• Data for processing:
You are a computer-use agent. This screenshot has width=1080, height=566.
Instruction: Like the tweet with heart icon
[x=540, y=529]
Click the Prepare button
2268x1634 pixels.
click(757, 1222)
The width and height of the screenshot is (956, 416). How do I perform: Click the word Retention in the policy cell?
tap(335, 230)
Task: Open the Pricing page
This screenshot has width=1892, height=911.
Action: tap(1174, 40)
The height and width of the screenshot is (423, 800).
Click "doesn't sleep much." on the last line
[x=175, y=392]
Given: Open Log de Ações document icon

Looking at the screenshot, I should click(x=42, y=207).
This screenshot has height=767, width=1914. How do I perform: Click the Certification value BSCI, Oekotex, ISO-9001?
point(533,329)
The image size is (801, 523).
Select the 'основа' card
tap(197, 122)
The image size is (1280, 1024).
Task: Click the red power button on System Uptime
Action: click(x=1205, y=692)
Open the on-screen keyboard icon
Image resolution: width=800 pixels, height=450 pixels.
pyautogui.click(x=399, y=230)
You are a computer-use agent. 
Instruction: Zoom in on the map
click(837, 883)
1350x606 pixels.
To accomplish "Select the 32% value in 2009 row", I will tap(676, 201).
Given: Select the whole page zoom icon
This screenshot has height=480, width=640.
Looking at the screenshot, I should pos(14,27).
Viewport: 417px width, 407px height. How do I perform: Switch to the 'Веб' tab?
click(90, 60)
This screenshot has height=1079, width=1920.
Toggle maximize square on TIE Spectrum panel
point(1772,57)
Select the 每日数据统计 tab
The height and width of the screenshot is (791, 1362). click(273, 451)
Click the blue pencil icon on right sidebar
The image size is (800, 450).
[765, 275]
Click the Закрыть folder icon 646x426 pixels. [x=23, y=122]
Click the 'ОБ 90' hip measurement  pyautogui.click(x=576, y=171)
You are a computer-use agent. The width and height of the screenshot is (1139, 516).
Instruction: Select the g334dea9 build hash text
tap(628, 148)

• Activity:
Each line from the one containing "the last line" through the last line of the entries above is to be returned exactly, and no others.

• Task response:
Click "doesn't sleep much." on the last line
[x=175, y=392]
Given: Open Log de Ações document icon

Looking at the screenshot, I should click(x=42, y=207).
This screenshot has height=767, width=1914. How do I perform: Click the Certification value BSCI, Oekotex, ISO-9001?
point(533,329)
The image size is (801, 523).
Select the 'основа' card
tap(197, 122)
The image size is (1280, 1024).
Task: Click the red power button on System Uptime
Action: click(x=1205, y=692)
Open the on-screen keyboard icon
Image resolution: width=800 pixels, height=450 pixels.
pyautogui.click(x=399, y=230)
You are a computer-use agent. 
Instruction: Zoom in on the map
click(837, 883)
1350x606 pixels.
To accomplish "Select the 32% value in 2009 row", I will tap(676, 201).
Given: Select the whole page zoom icon
This screenshot has height=480, width=640.
Looking at the screenshot, I should pos(14,27).
Viewport: 417px width, 407px height. How do I perform: Switch to the 'Веб' tab?
click(90, 60)
This screenshot has height=1079, width=1920.
Toggle maximize square on TIE Spectrum panel
point(1772,57)
Select the 每日数据统计 tab
The height and width of the screenshot is (791, 1362). click(273, 451)
Click the blue pencil icon on right sidebar
The image size is (800, 450).
[765, 275]
Click the Закрыть folder icon 646x426 pixels. [x=23, y=122]
Click the 'ОБ 90' hip measurement  pyautogui.click(x=576, y=171)
You are a computer-use agent. The width and height of the screenshot is (1139, 516).
Instruction: Select the g334dea9 build hash text
tap(628, 148)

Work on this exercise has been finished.